All women in the nonconforming group were nonconforming to chemotherapy, whereas a quarter conformed to radiotherapy guidelines, 31% to hormone-treatment guidelines and 82% to surgical guidelines, the researchers report in The American Journal of Surgery.
Despite these differences, the groups did not differ significantly in breast-cancer local-recurrence rate (2.8% for the conforming group vs. 1.4% for the nonconforming group, P=0.650), metastatic disease (2.8% in both groups), or breast cancer-related deaths (7.8% vs. 10.1%, respectively, P=0.595).
All-cause mortality was significantly higher in the nonconforming group than in the conforming group (46.4% vs. 27.5%, P=0.01), but, the researchers say, this may be related to the fact that significantly more women in the nonconforming group who died were also over the age of 80 as compared with the conforming group (84.4% vs. 60.7%).

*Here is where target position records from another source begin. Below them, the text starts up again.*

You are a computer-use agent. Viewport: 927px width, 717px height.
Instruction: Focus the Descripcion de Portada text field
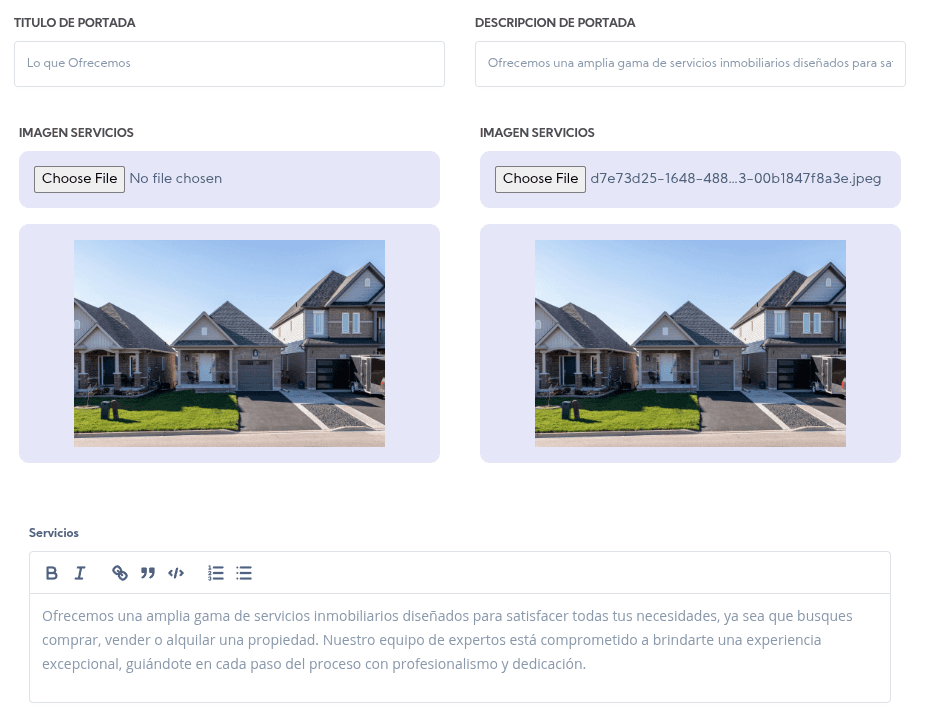click(x=690, y=63)
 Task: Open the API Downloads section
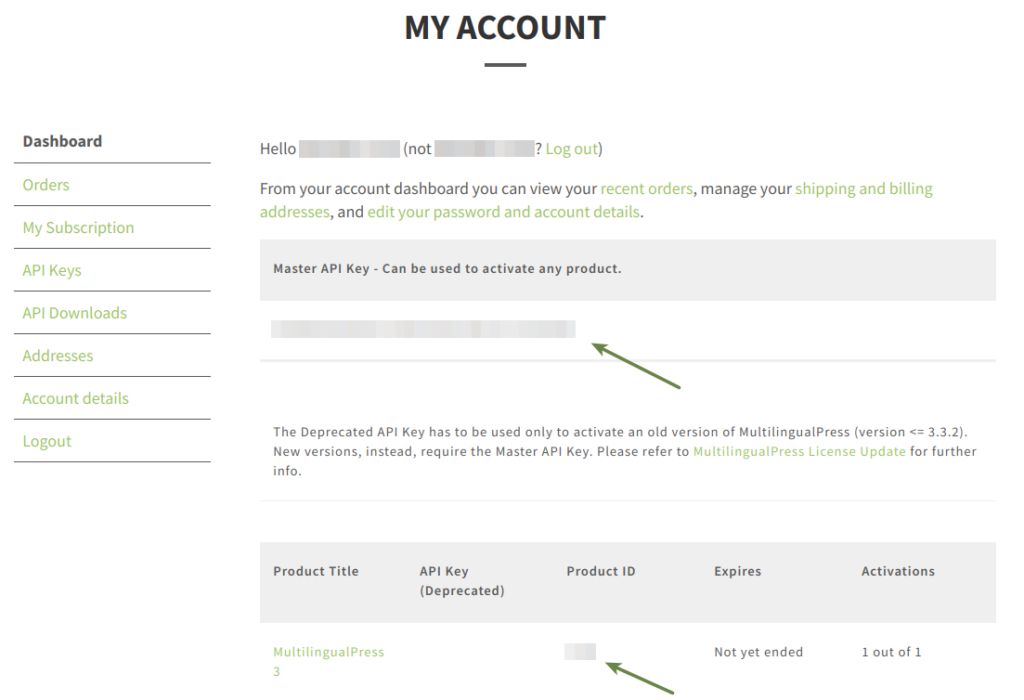(75, 313)
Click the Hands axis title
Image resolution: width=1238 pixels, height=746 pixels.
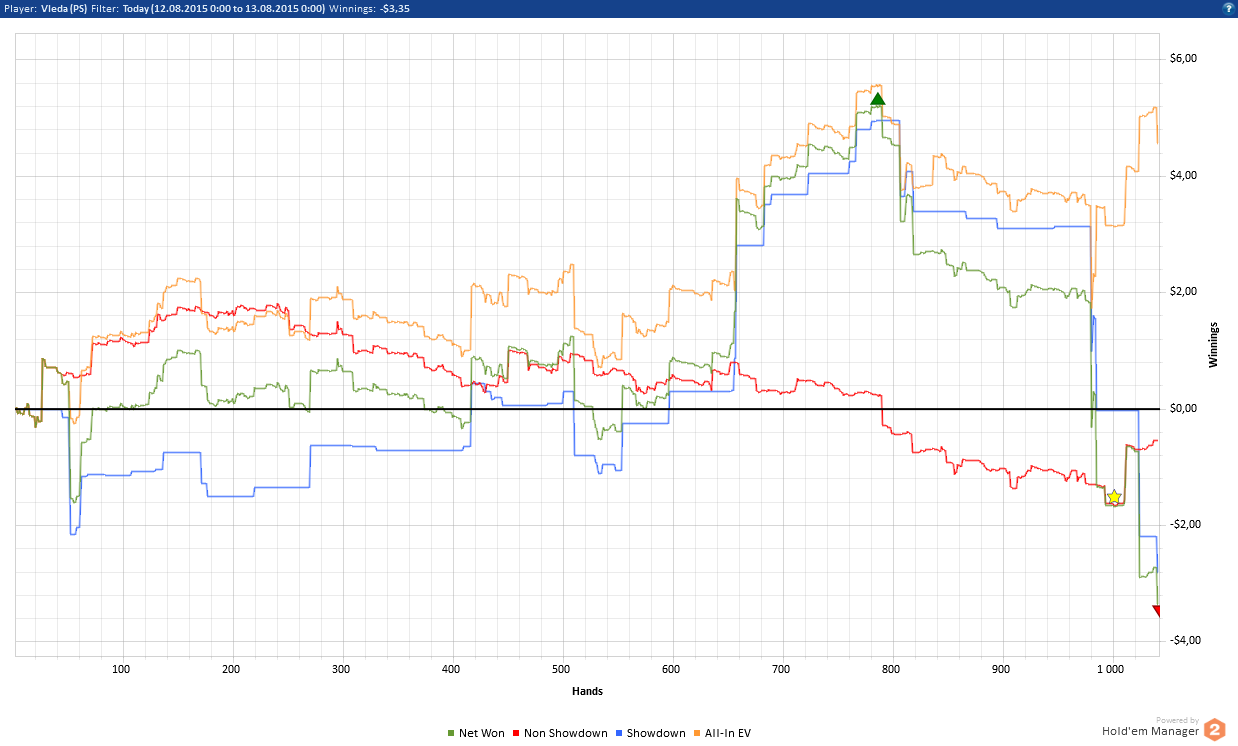[x=587, y=691]
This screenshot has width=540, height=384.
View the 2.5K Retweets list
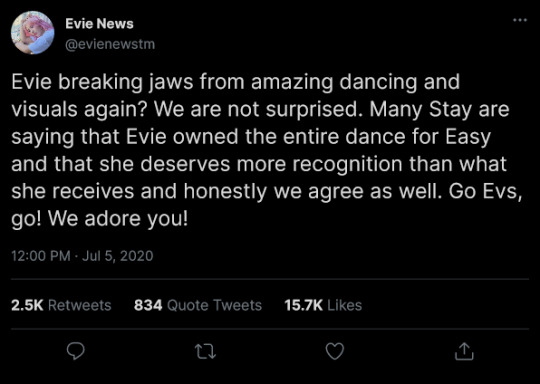click(61, 305)
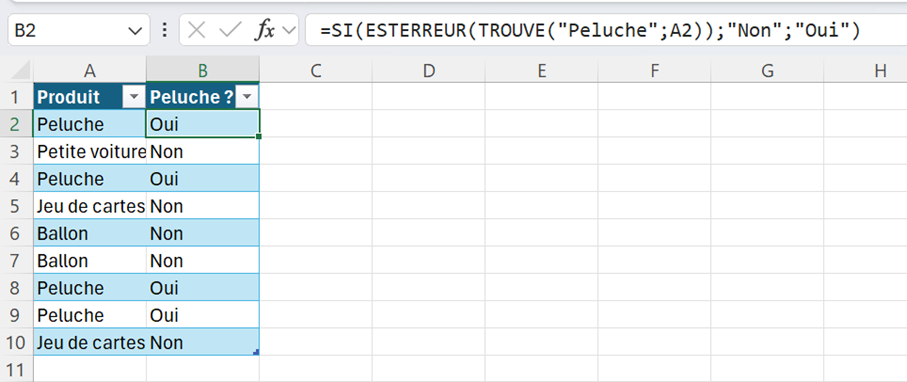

"Breast surgeons and oncologists routinely have discussions about the alteration of breast-cancer treatment based on age," Dr. Tenofsky said. "Currently I discuss the avoidance of radiation in women over 70 who have hormone-sensitive tumors and take endocrine therapy for at least 5 years. Previous research has shown that this is safe."
"I also discuss avoiding lymph node-evaluation surgery in small tumors which are hormone sensitive," she said. "Previous research has also shown this to be safe. I do not consider these 'noncompliance' since large research trials have shown that these alterations in treatment are safe."